-------- Texte d'étude
Pour le Somaliland, région qui a déclaré son indépendance en 1991 après la chute du dictateur Siad Barre et l’effondrement de l’État somalien, cette reconnaissance représente une percée diplomatique après plus de trois décennies d’isolement international. Malgré une stabilité relative, une monnaie propre, un passeport et des institutions fonctionnelles, le Somaliland n’avait jusqu’alors été reconnu par aucun membre des Nations unies. Le président Abdullahi a salué un « moment historique » et exprimé la volonté de son pays de rejoindre les Accords d’Abraham, soulignant un partenariat stratégique pour la paix régionale et la prospérité mutuelle. À Hargeisa, la capitale, des foules ont célébré dans les rues, illuminant même le centre-ville aux couleurs du drapeau israélien.
----------------
▸ **Questions**:
1. Traduisez en anglais cette phrase du texte sur le Somaliland : « Malgré une stabilité relative, une monnaie propre, un passeport et des institutions fonctionnelles, le Somaliland n’avait jusqu’alors été reconnu par aucun membre des Nations unies. »
2. Relevez tous les atouts dont le Somaliland dispose selon le texte sur le Somaliland, tels qu'énumérés après « Malgré ».
3. D'après le texte sur le Somaliland, les affirmations suivantes sont-elles exactes ? Répondez par oui ou par non et citez les mots du texte qui tranchent.
(a) Le Somaliland a déclaré son indépendance en 1991.
(b) Plusieurs membres des Nations unies avaient déjà reconnu le Somaliland.
(c) Hargeisa est la capitale.
Les lignes constituent un matériau indépendant du texte sur le Somaliland.
-------- Données fournies
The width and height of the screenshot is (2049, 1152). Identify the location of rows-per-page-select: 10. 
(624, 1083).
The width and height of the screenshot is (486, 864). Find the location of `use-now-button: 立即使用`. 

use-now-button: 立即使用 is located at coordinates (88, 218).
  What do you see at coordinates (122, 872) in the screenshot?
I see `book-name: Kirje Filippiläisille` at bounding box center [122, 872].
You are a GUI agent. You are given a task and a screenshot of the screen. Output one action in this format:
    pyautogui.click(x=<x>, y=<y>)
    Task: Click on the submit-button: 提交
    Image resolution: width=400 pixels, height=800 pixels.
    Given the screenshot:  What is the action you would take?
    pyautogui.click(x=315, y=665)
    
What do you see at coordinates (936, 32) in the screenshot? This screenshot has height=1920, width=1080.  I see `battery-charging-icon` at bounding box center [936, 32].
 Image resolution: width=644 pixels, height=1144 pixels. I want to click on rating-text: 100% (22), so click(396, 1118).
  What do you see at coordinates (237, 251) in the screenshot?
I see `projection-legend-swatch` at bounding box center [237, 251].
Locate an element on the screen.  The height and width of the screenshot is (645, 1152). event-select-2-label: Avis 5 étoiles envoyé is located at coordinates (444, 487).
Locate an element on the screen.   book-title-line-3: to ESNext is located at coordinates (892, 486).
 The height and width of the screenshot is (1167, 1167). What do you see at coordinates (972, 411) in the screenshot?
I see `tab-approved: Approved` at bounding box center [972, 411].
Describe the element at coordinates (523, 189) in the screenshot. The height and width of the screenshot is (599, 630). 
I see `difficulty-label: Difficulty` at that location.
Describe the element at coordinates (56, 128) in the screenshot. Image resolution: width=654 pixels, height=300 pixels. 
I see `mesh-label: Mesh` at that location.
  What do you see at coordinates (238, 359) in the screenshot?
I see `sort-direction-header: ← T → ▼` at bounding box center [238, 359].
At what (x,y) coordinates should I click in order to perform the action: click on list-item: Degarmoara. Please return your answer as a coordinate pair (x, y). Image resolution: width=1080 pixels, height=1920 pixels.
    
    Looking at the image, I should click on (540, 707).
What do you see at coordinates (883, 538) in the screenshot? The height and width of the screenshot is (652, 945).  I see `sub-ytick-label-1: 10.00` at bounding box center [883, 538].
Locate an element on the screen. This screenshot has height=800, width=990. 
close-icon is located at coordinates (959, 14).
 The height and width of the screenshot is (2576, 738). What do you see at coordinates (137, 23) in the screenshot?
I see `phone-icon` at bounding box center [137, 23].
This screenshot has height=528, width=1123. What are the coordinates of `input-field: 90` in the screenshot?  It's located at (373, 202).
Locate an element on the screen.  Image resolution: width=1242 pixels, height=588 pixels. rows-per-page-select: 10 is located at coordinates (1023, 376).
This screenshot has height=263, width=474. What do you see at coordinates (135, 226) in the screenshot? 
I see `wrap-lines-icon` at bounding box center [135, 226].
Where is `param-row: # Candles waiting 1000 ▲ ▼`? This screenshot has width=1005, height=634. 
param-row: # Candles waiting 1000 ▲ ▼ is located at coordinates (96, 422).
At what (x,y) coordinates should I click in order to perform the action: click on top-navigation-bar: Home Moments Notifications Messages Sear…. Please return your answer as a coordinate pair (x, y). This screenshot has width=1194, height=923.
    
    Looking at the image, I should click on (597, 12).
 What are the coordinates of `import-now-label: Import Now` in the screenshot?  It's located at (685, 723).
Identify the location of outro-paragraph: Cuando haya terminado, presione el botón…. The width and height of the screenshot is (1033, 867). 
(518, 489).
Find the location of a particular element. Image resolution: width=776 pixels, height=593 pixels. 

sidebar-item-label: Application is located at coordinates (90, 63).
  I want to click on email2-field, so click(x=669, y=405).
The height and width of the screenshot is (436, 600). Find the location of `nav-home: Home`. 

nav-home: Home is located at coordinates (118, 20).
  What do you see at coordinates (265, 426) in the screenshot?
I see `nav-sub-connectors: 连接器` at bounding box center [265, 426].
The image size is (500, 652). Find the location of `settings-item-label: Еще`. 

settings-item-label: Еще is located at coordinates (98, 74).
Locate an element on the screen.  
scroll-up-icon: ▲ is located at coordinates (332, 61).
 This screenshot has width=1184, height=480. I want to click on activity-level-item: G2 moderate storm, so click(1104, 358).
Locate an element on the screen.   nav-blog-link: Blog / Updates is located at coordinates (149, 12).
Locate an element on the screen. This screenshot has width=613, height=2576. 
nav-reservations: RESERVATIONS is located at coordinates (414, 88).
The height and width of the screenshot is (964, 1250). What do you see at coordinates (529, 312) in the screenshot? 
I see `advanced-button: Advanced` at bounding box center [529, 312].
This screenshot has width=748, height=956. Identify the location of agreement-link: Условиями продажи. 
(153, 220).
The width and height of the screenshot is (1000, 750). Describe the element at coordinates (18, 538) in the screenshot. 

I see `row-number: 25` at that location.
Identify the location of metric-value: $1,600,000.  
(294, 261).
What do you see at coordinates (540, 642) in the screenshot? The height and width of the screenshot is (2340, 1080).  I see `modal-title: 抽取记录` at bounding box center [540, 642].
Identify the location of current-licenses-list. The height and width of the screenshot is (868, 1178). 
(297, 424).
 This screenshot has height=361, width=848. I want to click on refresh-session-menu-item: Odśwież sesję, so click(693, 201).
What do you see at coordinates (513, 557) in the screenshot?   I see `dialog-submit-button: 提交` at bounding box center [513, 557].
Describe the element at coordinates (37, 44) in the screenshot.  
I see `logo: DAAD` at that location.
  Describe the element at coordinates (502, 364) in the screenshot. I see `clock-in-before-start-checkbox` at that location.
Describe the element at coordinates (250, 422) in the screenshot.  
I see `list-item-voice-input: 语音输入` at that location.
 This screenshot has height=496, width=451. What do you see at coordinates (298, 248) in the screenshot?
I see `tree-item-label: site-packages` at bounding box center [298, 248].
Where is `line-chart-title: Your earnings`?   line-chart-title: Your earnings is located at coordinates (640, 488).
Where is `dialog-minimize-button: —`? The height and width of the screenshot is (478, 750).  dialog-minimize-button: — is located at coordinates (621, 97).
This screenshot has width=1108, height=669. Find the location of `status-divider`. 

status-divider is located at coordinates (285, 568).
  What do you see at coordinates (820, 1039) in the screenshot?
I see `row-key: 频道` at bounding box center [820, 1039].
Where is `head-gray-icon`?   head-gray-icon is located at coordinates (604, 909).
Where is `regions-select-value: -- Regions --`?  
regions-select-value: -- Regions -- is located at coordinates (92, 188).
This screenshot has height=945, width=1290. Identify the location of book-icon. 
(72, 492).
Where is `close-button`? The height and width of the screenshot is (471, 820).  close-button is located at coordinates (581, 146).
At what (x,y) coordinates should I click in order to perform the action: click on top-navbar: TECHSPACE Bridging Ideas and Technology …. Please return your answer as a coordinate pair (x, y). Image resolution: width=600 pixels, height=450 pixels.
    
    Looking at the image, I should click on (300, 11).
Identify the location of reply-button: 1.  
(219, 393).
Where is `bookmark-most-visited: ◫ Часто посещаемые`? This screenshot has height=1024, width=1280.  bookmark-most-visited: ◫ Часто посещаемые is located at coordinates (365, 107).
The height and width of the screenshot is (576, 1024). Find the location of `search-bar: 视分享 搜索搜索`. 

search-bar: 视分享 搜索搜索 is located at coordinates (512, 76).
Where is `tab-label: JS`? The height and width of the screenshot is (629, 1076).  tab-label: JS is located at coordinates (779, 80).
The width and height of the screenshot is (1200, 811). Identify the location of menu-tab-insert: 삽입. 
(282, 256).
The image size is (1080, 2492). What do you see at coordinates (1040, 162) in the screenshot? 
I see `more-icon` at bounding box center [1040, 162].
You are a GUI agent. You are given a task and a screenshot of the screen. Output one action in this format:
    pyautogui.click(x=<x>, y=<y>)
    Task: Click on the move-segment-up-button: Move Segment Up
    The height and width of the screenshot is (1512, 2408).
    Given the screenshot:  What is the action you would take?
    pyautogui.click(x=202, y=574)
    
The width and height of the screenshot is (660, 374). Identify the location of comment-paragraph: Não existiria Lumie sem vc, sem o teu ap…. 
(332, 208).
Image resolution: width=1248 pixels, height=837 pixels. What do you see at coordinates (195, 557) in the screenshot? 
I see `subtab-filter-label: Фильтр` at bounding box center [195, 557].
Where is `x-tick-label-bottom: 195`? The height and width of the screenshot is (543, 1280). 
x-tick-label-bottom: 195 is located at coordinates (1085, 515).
----------------
▸ **Liste des réponses**:
1. Despite relative stability, its own currency, a passport, and functioning institutions, Somaliland had until then not been recognized by any member of the United Nations.

2.
- une stabilité relative
- une monnaie propre
- un passeport
- des institutions fonctionnelles

3.
(a) Oui : « région qui a déclaré son indépendance en 1991 »
(b) Non : « n’avait jusqu’alors été reconnu par aucun membre des Nations unies »
(c) Oui : « À Hargeisa, la capitale »